Sweetheart, end your relationship then the rest if your life can start. You will look back in a few years and be so grateful that you posted here and you got the RL support in such a timely fashion. It isn't too late for you, but time has a habit of running out very quickly

be strong now.

justalilmummy · 22/01/2014 21:26

Hey everyone
I had my social worker dropped by for an unannounced visit this evening
I told her I was going to try real hard not to fight against her and if I do I dont mean to
I said I'm not talking on behalf of him anymore and she seemed pleased
I told her my fears of what will happen if he wont do anything to help the situation as this is out of my control and shes put my mind at rest. As long as I stick to my end me and the children are safe.
Still obviously am stressed out but feeling a little lighter
I asked what the next step will be if he doesnt cooperate and it will be phone contact only
Also told her my concerns for my son and how hes reacting to all this and she said shes gonna push for asap for help for him
First time I was almost! Pleased to c her, especially whilst ive been mulling it all over in my head today
I cant thankyou enough uve forced me to look at the light and see thi bf s in a differentw
ay. Cant tell u how much uve helped
Think this is the longest ive ever been on here my poor ds took my phone off me earlier!

OP posts:
PacificDogwood · 22/01/2014 21:32

Smile Well done.

AnyFucker · 22/01/2014 21:33

When the FOG (fear, guilt, obligation) of covering for an abusive man and pretending to yourself (and it's only you that believes it) that he is worth putting your children's well being behind that of his you will start to process things better. You will start to properly hear and better see the ways that these professionals want to help you.
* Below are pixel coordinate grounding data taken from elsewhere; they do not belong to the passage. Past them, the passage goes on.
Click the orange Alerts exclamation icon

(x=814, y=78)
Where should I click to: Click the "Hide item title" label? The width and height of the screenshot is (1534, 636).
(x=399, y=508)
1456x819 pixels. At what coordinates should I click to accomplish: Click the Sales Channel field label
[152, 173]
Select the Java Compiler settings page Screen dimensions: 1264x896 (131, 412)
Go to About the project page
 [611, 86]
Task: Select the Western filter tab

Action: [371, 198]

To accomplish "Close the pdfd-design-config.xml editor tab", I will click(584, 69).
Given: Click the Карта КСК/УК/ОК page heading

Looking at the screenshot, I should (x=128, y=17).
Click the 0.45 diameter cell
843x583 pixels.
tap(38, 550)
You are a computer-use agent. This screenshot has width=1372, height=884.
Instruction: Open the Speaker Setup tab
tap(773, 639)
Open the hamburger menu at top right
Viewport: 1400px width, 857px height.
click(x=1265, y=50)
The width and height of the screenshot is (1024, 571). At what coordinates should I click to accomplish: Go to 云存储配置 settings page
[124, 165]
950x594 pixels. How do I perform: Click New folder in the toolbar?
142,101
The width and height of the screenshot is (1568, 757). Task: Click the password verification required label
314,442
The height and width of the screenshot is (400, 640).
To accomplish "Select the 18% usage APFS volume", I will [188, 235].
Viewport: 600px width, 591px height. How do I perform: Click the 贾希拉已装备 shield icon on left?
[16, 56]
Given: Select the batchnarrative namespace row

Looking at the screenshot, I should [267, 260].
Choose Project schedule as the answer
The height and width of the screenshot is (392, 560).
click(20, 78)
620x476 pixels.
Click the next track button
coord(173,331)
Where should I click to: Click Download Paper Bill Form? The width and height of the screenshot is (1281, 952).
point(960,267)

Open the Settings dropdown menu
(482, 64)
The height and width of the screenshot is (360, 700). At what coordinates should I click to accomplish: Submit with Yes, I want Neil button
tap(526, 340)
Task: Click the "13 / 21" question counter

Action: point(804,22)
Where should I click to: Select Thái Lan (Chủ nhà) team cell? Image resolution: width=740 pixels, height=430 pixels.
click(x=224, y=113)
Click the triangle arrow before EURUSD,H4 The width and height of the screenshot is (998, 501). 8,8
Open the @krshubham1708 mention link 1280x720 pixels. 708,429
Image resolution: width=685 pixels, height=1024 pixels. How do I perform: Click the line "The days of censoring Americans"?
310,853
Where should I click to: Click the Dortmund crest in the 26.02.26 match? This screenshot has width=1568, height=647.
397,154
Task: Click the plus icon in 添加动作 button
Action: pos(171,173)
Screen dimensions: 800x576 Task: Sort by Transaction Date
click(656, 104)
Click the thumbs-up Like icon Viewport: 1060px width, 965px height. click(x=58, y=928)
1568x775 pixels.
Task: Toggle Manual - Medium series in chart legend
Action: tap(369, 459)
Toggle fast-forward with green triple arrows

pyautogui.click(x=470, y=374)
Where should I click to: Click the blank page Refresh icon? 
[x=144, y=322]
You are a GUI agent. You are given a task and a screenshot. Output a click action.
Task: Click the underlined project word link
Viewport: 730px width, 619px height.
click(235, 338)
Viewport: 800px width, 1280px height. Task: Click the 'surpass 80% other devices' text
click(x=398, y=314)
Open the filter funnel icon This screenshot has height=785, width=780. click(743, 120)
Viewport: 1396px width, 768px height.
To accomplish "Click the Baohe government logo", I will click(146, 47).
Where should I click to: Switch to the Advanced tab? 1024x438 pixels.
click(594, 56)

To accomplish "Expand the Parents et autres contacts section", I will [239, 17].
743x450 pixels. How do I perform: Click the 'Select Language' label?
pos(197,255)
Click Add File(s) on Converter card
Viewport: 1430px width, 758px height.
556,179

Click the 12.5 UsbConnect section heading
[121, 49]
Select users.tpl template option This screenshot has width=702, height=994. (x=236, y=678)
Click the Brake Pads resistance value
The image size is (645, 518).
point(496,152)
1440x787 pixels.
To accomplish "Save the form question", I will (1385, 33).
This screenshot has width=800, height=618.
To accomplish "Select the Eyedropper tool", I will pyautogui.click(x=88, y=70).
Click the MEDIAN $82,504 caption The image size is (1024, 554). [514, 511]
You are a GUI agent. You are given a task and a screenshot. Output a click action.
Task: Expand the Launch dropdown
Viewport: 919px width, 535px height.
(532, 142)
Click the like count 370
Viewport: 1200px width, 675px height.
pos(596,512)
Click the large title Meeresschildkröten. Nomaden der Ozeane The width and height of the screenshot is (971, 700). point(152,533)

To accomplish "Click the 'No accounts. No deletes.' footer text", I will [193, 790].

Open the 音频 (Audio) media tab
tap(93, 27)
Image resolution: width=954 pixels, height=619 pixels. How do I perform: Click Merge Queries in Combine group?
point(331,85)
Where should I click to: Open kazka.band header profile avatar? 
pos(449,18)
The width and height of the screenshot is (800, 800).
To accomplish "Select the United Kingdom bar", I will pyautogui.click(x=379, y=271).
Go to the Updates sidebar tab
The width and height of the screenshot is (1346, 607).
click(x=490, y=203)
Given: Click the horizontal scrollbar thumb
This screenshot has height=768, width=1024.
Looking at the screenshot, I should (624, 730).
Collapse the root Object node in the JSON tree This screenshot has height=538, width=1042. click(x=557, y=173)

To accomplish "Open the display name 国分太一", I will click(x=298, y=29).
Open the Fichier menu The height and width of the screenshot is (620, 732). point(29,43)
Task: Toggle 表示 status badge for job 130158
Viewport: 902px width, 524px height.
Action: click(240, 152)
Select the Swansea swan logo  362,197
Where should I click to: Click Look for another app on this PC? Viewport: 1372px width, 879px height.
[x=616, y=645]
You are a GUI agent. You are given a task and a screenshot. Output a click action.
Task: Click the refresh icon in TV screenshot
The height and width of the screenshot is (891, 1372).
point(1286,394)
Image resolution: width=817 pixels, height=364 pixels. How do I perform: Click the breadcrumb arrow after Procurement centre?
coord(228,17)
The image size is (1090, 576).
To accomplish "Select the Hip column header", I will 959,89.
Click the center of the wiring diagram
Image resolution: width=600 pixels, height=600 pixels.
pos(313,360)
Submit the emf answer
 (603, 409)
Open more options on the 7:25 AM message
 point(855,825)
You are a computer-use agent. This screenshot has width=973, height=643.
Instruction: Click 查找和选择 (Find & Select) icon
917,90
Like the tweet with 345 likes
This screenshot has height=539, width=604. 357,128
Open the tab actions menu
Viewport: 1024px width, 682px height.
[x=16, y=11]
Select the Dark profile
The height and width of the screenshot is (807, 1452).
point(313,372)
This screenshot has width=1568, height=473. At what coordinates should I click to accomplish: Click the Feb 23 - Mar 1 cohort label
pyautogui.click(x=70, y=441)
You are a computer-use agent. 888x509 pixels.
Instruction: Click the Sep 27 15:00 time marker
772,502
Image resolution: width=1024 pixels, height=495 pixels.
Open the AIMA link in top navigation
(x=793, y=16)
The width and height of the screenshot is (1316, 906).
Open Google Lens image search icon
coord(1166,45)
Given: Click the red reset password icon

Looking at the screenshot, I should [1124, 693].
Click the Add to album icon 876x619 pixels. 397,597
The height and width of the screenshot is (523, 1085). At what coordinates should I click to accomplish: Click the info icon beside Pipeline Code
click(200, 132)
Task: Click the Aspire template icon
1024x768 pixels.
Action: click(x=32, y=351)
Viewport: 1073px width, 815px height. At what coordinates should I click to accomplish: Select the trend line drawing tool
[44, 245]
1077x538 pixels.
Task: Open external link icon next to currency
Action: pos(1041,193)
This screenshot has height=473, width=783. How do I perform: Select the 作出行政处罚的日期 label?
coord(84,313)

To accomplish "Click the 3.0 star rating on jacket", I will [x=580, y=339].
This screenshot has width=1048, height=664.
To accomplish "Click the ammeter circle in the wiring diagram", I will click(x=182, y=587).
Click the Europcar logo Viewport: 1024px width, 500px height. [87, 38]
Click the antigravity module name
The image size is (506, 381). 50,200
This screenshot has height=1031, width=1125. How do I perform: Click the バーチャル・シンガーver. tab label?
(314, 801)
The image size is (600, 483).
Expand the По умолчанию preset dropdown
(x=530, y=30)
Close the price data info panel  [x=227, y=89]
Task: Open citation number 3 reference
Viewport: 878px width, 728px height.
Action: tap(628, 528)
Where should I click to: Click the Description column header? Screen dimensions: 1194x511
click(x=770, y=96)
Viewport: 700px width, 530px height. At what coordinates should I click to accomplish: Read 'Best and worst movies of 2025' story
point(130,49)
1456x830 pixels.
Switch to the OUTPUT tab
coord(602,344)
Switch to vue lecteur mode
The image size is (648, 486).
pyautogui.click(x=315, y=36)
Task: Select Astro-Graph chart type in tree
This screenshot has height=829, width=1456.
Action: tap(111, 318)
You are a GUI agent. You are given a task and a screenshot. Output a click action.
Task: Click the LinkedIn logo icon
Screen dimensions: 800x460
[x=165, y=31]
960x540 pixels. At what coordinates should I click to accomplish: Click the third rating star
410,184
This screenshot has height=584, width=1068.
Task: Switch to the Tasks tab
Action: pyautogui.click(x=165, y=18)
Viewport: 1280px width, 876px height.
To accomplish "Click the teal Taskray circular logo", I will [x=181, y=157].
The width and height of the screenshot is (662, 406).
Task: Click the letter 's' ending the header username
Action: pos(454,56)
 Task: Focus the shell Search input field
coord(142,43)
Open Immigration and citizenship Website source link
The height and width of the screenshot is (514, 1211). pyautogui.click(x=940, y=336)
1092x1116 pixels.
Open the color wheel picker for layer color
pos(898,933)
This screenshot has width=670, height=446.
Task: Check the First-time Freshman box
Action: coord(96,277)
I am so pleased to see your update. Today is the day you start to move in the right direction, love.

AnyFucker · 22/01/2014 21:34

oops, fear, obligation, guilt...you get my gist Blush

BertieBottsJustGotMarried · 22/01/2014 21:47

Yes. This is a fantastic thread.

To add to the attachment thing, my DS is 5 and when he was almost 4, my now DH who he saw (and still sees) as, basically, his Dad, came to live abroad. Okay, it's a different situation as we talked to him about it beforehand and it wasn't a massive shock but it was still a sudden change. He's been fine - a few tears every now and again, an "I WANT !" when he thinks I'm being unfairly harsh or something, but not every night, he was happy in the knowledge that DH was here and we were there, now we're all living together again he's adjusted to that no problems either.

I'm sure you've been recommended it before by the sounds of your previous thread (I did not read it) but Lundy Bancroft is excellent about the myth of mental health and abuse and the relationship between the two.